As a field hockey goalie, for years, I spent several hours a day jumping into the splits and manipulating my body into positions that, well, literally tore my hips. These tears made the repetitive motion of running excruciating.  It turns out; I spent the majority of my college career running on torn hips. The more miles I ran, the worse it got. If you can imagine the feeling, you'll understand how much I hated running; I mean I really hated it. I loathed even the idea.  I stuck to my strengths and busted my ass in the weight room, as that seemed to be the only way to keep my coaches off my back. All that time, I didn’t know my hips were tearing. All I knew was that running made me hurt so bad that I would spend hours afterward, curled up in the fetal position for relief. My trainers told me that there was nothing wrong with me; having never ordered a single test, they cheaply sent me to physical therapy. However, I knew that the pain wasn’t simply, and I quote, “in my head.” I sought out a hip specialist who determined that I did indeed have a torn labrum due to pincer impingement. This basically meant that as I ran, the ball of my hip joint would knock up against the back of the socket, scraping away the cartilage. I had hip surgery on 1-11-11, which included, chondroplasty, labral/cartilage debridement and osteoplasty to repair my left hip and give my right hip time to heal on its own.

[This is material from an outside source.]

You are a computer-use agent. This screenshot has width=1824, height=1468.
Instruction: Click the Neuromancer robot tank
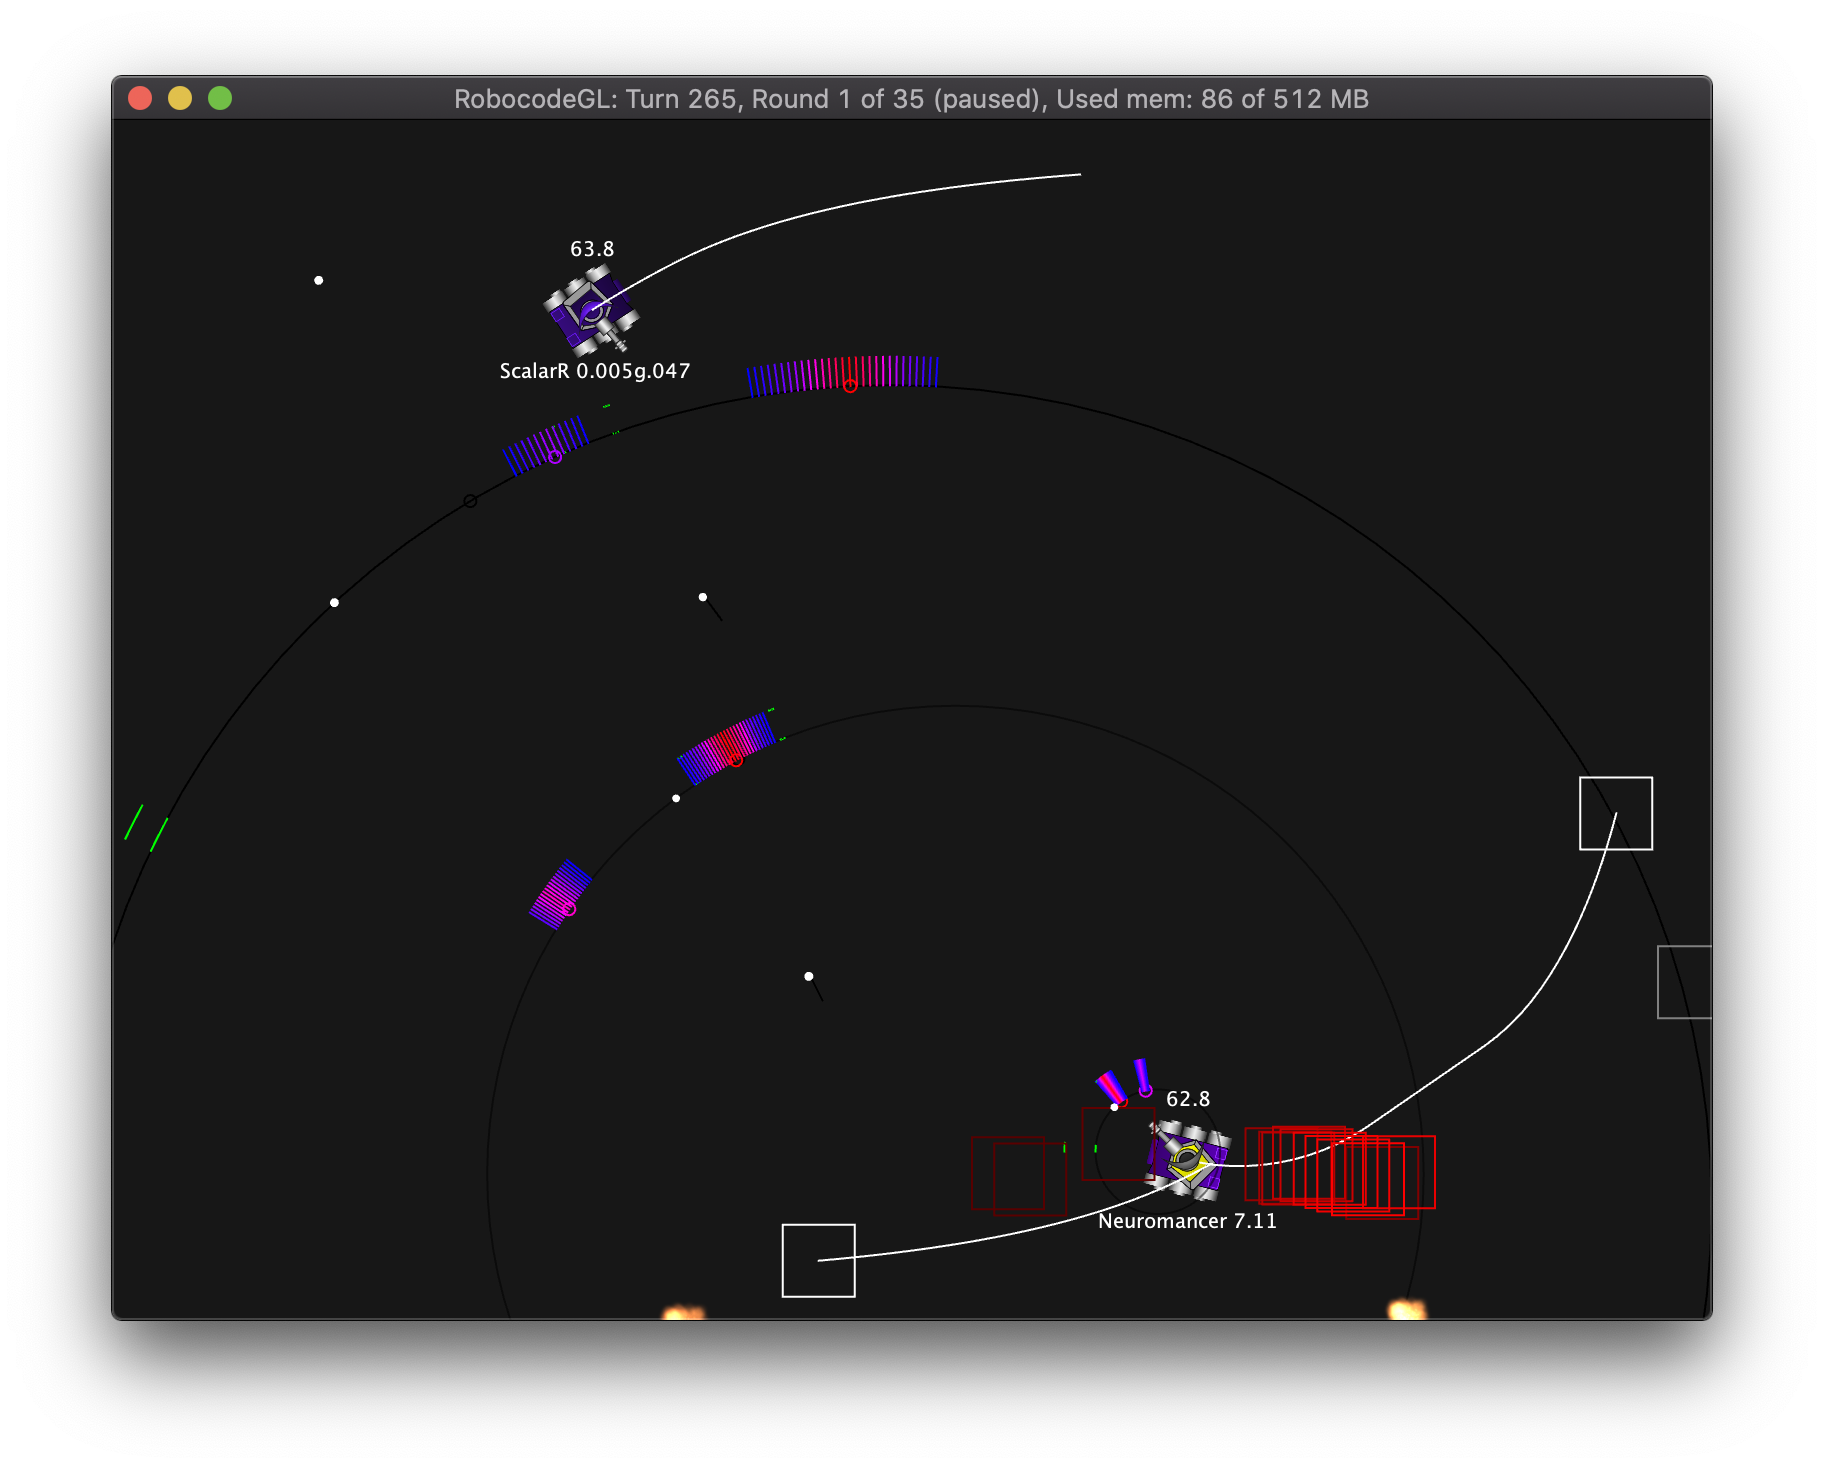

Considering it was surgery, I had a great experience. I was walking within days and back to work in a matter of a few weeks. My doctor said that he had never seen anything like it, in terms of how fast I healed. After a few months of rehabilitation, I started being able to really run, at first only about a few laps at a time. Since about October, I’ve been running off the weight I gained, trying to get back into the groove of actually being able to run pain-free and working towards being able to run for miles.  

I have been enjoying my evening runs for a while now, gaining a bit of understanding with each run that it can be something more than a race for time, but rather something that I can do for me; something pleasurable. I went for a run tonight, and I had this epiphany of sorts; there are very few acts that really create a perfect rhythm with everything. Tonight, it dawned on me just how poetic running is. I think it is the poetic nature of this act that I always missed out on; I never understood the love of running until tonight when I really paid attention to everything that was happening, and it all happens at once.

As I laced up my tennis shoes and turn my Pandora App to Eric Church radio, I was ready for just another run. Except tonight wasn’t just another run; I created a work of art. The night and the music and my body seemed to just flow together like lovers. The air was warm, yet soft, as my skin broke through. Each evenly paced stride seemed to create a perfect rhythm which mimicked the tempo of the music exquisitely. As I danced through the cracks in the pavement, my feet never held a place long enough to make an impression. I felt almost naked as my self-made breeze cooled the sweat on my arms and my chest. My hair tickled the base of my neck as my ponytail bounced in unison with my movement.  I could feel the power of my legs, propelling me up each hill where the stars seemed to literally touch down at the peaks. At the top, I let momentum carry me downwards with ease. Not sure if I was running away from something or towards another, my feet continued to chase my shadow. I felt nothing but ecstasy as the endorphins pumped through my body. Not wanting it to stop, I continued to run farther and farther from home, knowing it would take me just as long if I ever decided to go back. Considering it was an act I had completed before a thousand times, it was unlike anything I’d ever experienced. It was a complete high, so much so that I am afraid now that I created an addict. Coming down from that high, it makes me sad to think I have missed out on that feeling for all this time.  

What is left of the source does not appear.